Face à Shein et au modèle de la fast fashion, Patrick Martin veut «rétablir des conditions d’équité concurrentielle»

Le patron du Medef n’a pas caché son incompréhension ce jeudi à l’égard des «dispositions dérogatoires» dont bénéficient, selon ses dires, les sites de la fast fashion au détriment de l’industrie française.

«Je ne suis pas là pour distribuer les bons et les mauvais points», a lâché Patrick Martin, sur l’arrivée de l’ancien ministre Christophe Castaner comme consultant RSE au sein de l’entreprise chinoise Shein. Interrogé ce jeudi sur France Inter sur cette nomination vivement contestée en France, le patron du Medef a néanmoins fait part de son inquiétude face «à la marée montante très rapide de ces sites très réactifs et très agressifs, qui bénéficient à certains égards de dispositions dérogatoires» qu’il juge trop élevées.

Le patron des patrons a notamment déploré que ces sites de vente en ligne de prêt-à-porter «fast fashion» – dont fait partie Shein – «ne paient pas de TVA», de même que «leurs clients». Ils bénéficient en outre de «tarifs postaux ancestraux» clairement avantageux pour le commerce chinois, a-t-il ajouté. Des sortes de passe-droit aux yeux du patron du Medef, qui n’a pas caché son souhait de «rétablir des conditions d’équité concurrentielle». Et ce, afin de mieux armer la production française contre ces sites. «Et ce n’est pas Christophe Castaner qui va arranger ça, ni l’accentuer», a lancé Patrick Martin.

«Nos activités en France sont en règle»

Un discours qui n’a pas échappé au groupe chinois, qui a expliqué ce jeudi «respecter pleinement l’ensemble des lois et réglementations fiscales en vigueur dans chaque pays où (ils) opèrent, y compris en France». «Nous nous conformons strictement aux obligations fiscales locales (…) Nos activités en France sont entièrement en règle avec la législation fiscale, et nous nous acquittons de l’ensemble des taxes et impôts dus au gouvernement français, y compris la TVA, aussi bien pour nos opérations sur le territoire que pour nos ventes sur le marché français», assuré un porte-parole au Figaro. Et de lancer : «le succès de notre modèle économique ne repose pas sur l’exploitation des tarifs».

De son côté, le représentant du Medef a surtout appelé, à l’instar de ce qui se fait aux États-Unis, à «muscler» l’économie française.

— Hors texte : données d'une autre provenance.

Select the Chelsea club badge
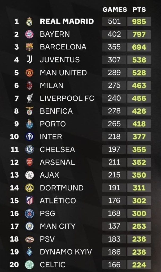This screenshot has width=161, height=272. click(x=29, y=150)
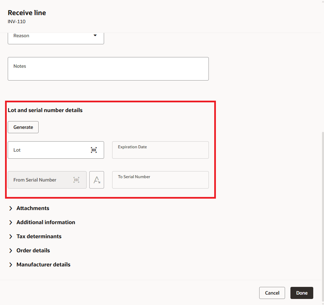The width and height of the screenshot is (324, 305).
Task: Click the scroll-down arrow at bottom right
Action: click(323, 303)
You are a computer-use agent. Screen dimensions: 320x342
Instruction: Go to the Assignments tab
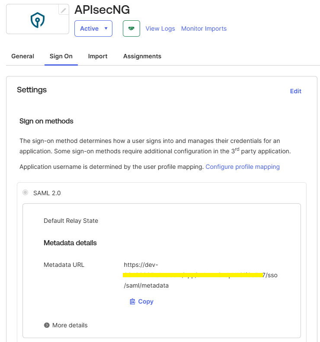pos(142,56)
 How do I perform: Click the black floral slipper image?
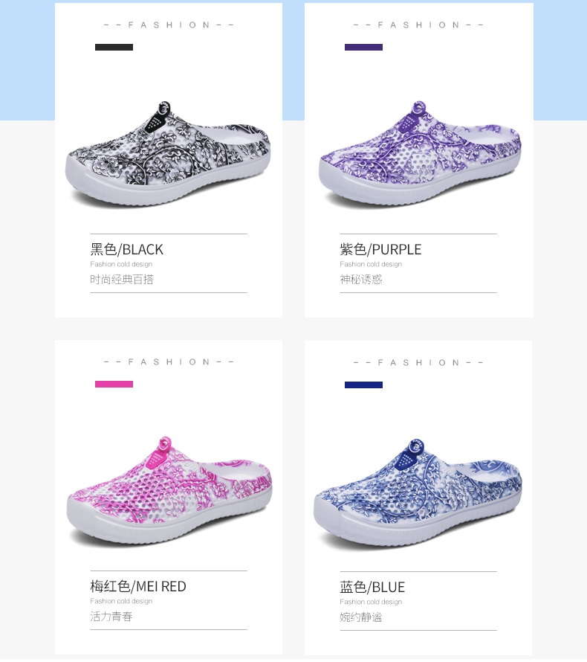click(x=168, y=154)
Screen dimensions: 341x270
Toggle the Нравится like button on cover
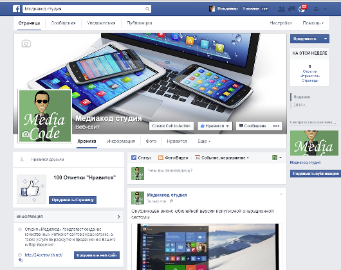(x=215, y=126)
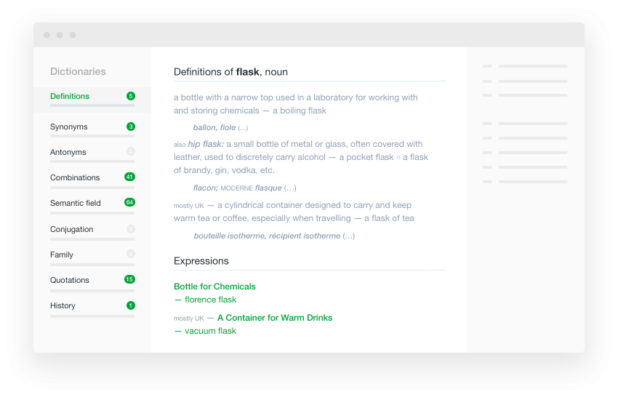
Task: Expand translations after 'flacon; flasque'
Action: (289, 188)
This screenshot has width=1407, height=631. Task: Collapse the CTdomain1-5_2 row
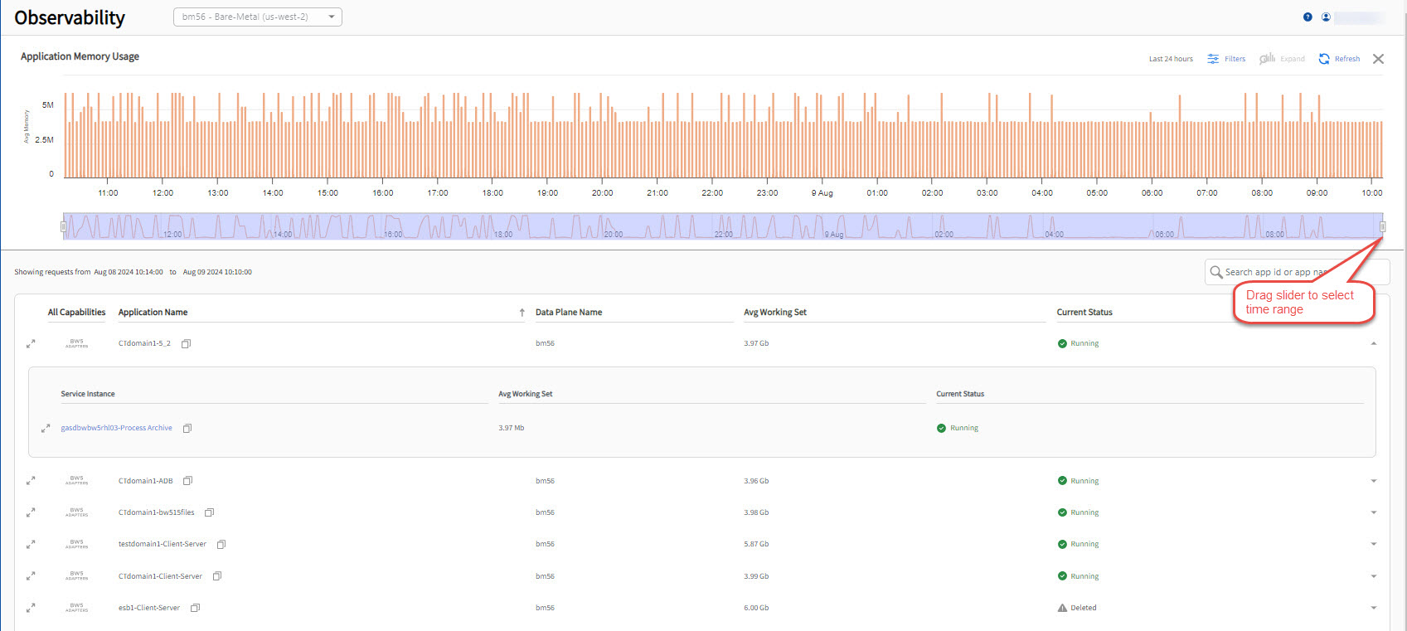click(1374, 343)
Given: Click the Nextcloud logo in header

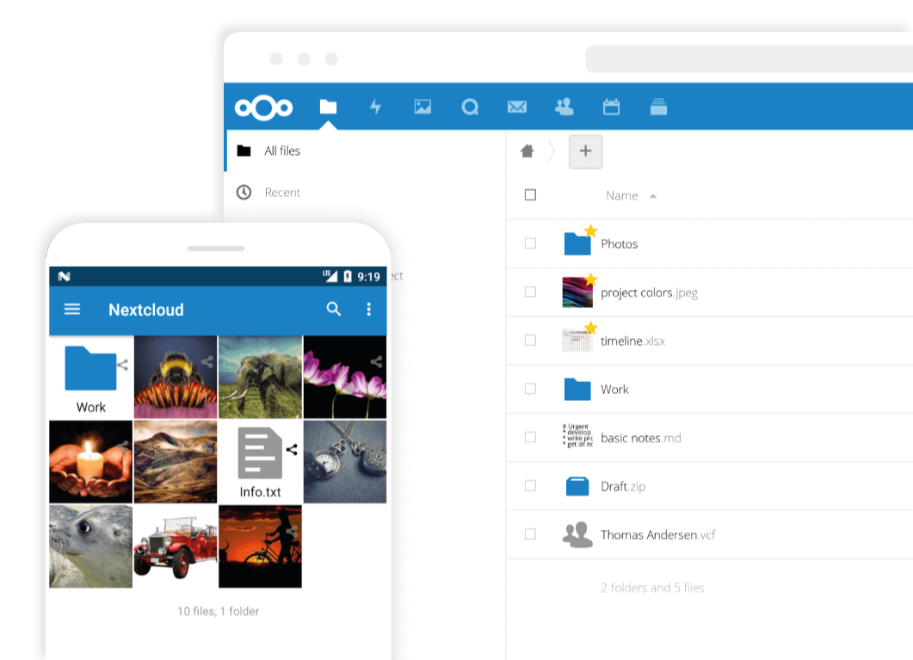Looking at the screenshot, I should pos(264,108).
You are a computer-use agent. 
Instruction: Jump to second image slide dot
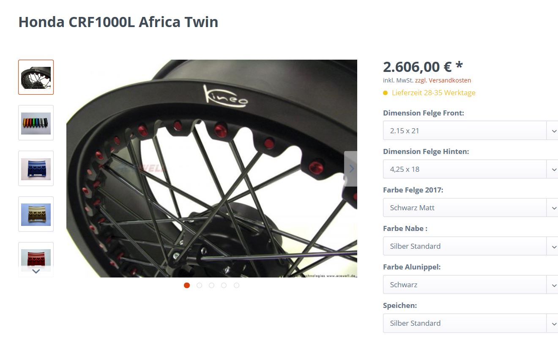point(199,286)
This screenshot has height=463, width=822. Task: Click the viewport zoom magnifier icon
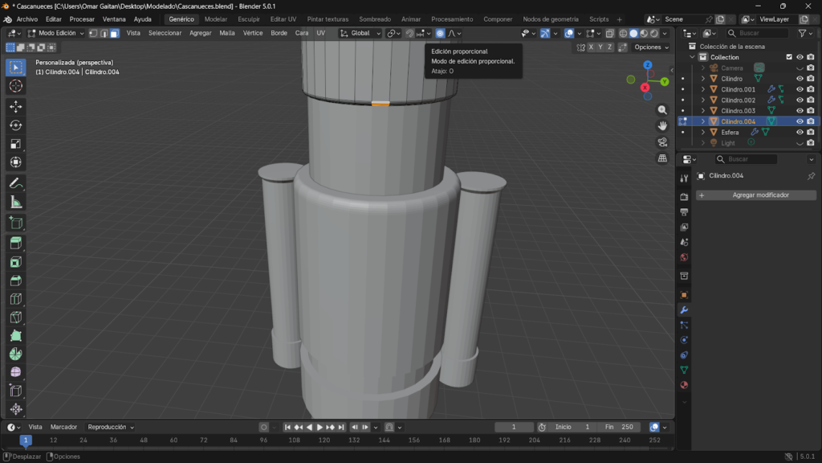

Lui regrette que les «débats franco-français» autour de la question du budget soient finalement «assez nombrilistes». Dans son viseur notamment, les «réglementations très stérilisantes» qui s’appliquent trop souvent à son goût aux entreprises et entrepreneurs français. «On est dans un monde ouvert, et c’est très bien ainsi, mais il faut quand même qu’on en tienne compte dans nos décisions politiques, économiques et sociales», a-t-il plaidé, afin de rendre à la France son statut de «puissance économique».